## How to complete this task
Your answer must be an exact copy of the lines from the one containing "Click the Ae application icon in title bar" through the last line of the records below, with no pictures; please include nothing else.

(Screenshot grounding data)
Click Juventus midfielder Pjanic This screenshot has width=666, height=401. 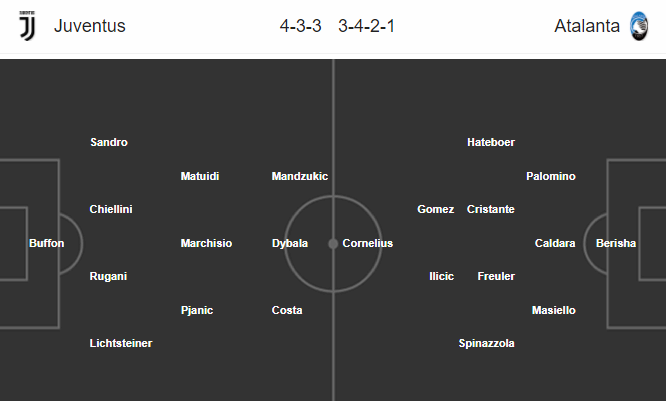pyautogui.click(x=197, y=310)
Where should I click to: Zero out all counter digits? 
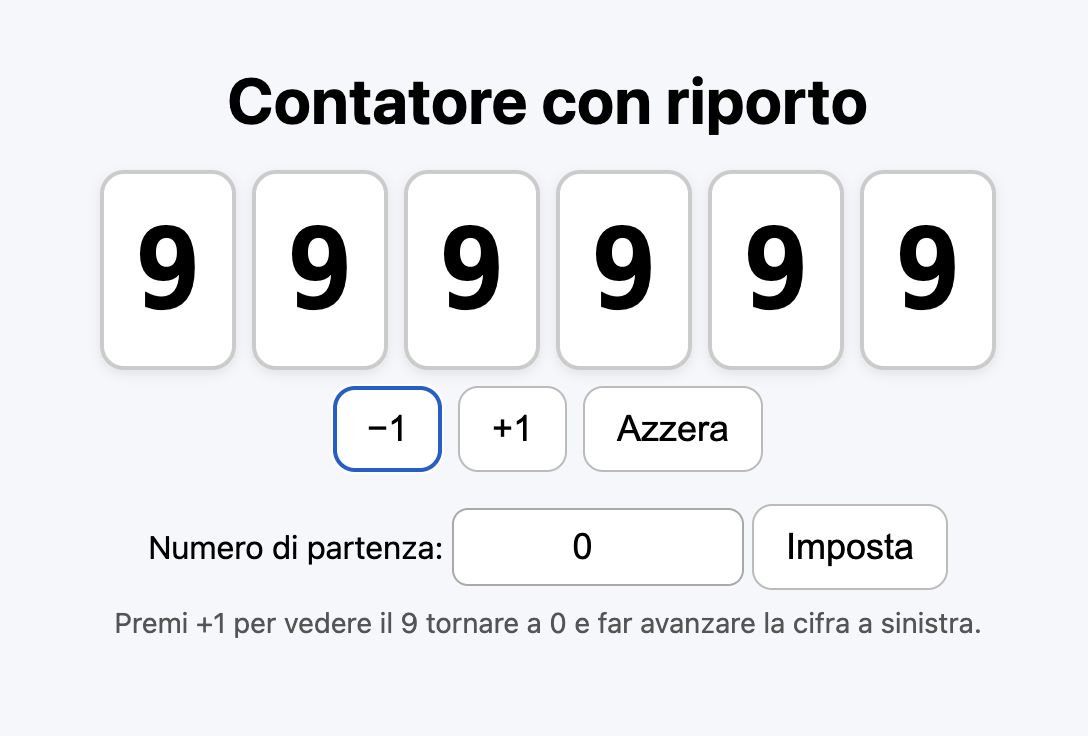tap(672, 429)
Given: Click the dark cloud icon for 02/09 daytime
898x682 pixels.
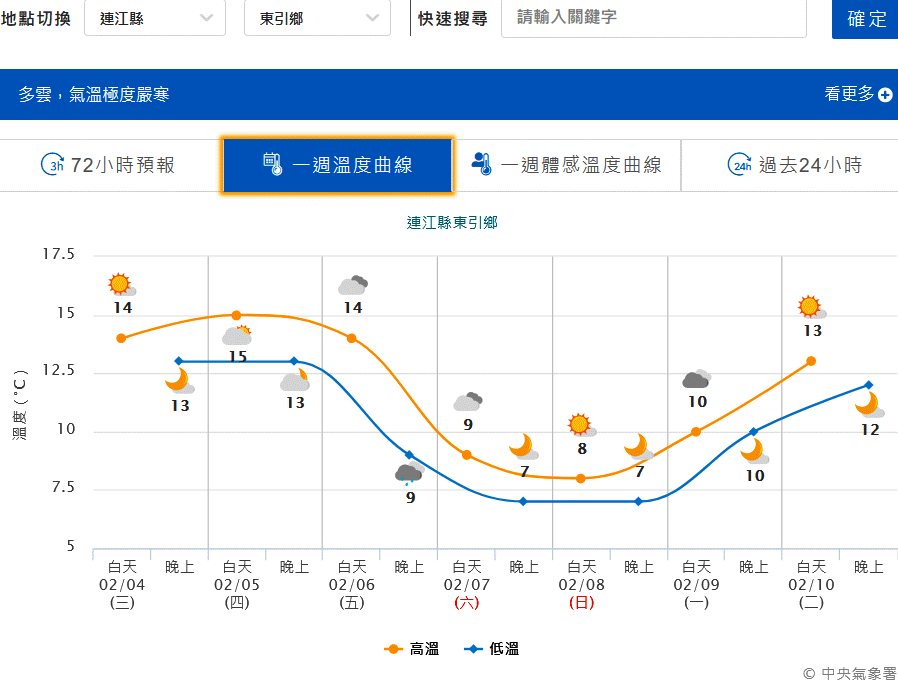Looking at the screenshot, I should (696, 379).
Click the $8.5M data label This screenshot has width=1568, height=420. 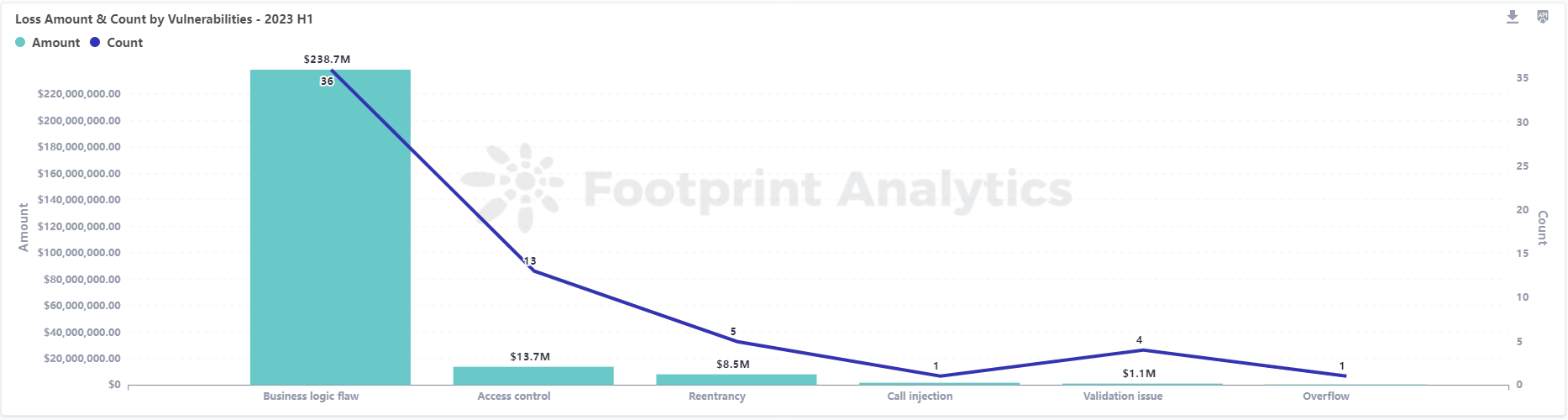733,365
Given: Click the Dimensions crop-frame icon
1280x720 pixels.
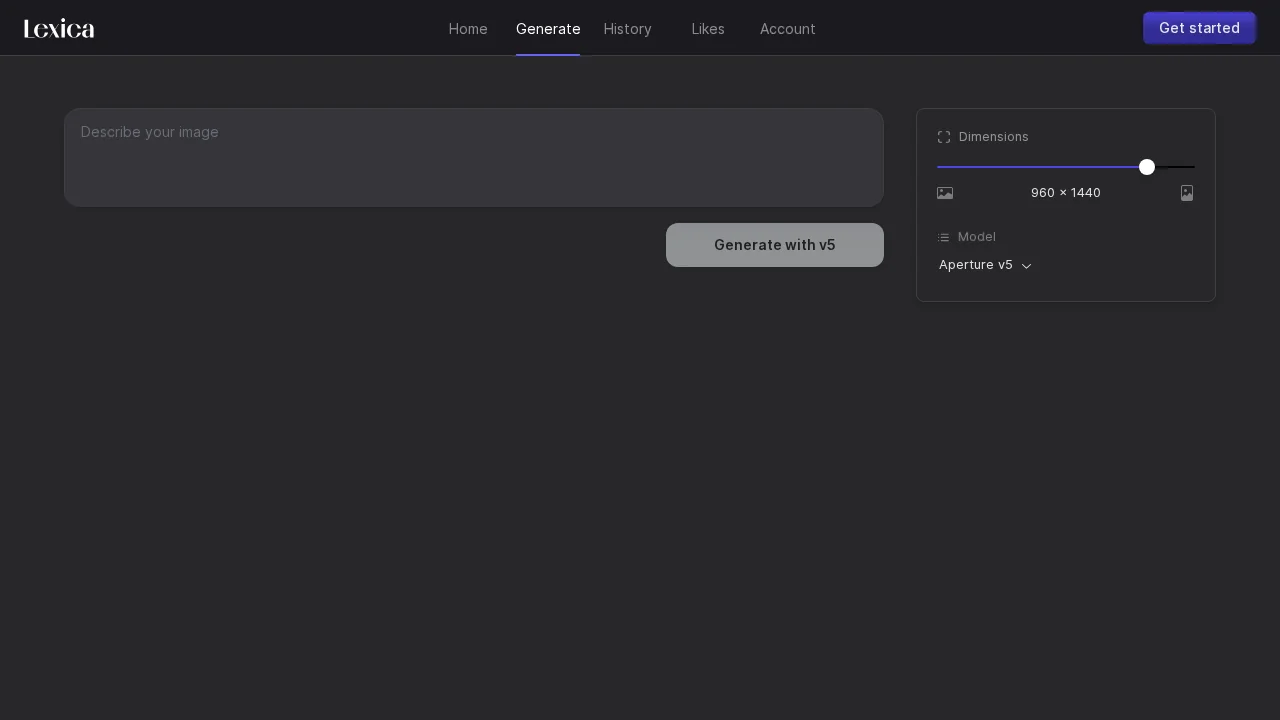Looking at the screenshot, I should click(944, 137).
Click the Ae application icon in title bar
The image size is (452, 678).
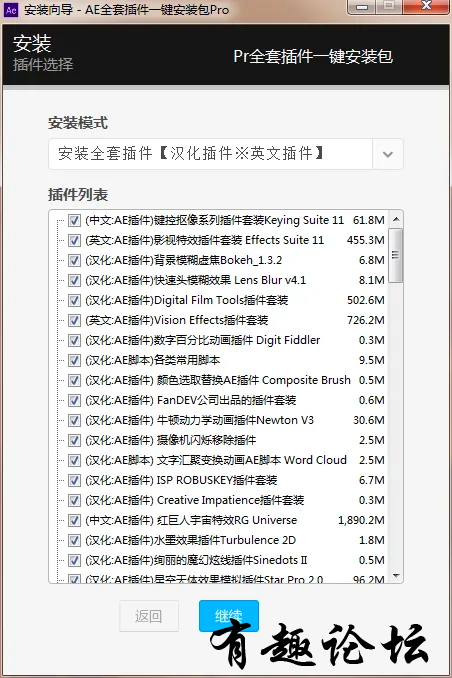pyautogui.click(x=11, y=10)
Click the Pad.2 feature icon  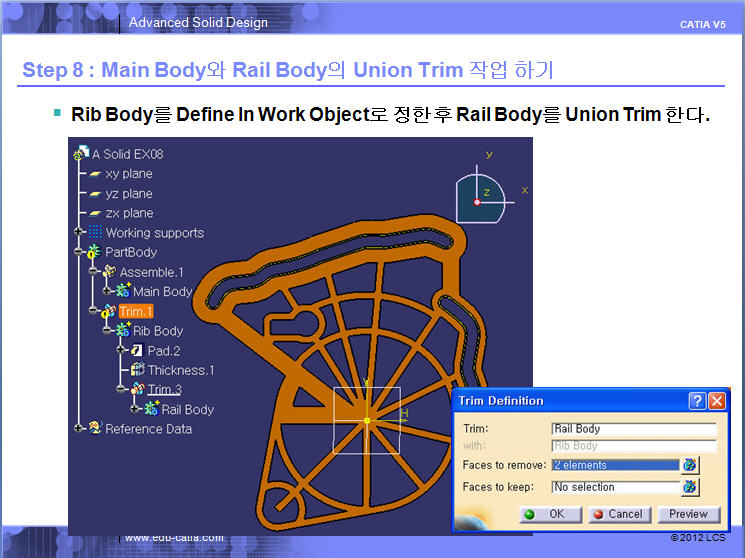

## Your response
Click the Ae application icon in title bar
The image size is (452, 678).
pyautogui.click(x=11, y=10)
Click the Pad.2 feature icon  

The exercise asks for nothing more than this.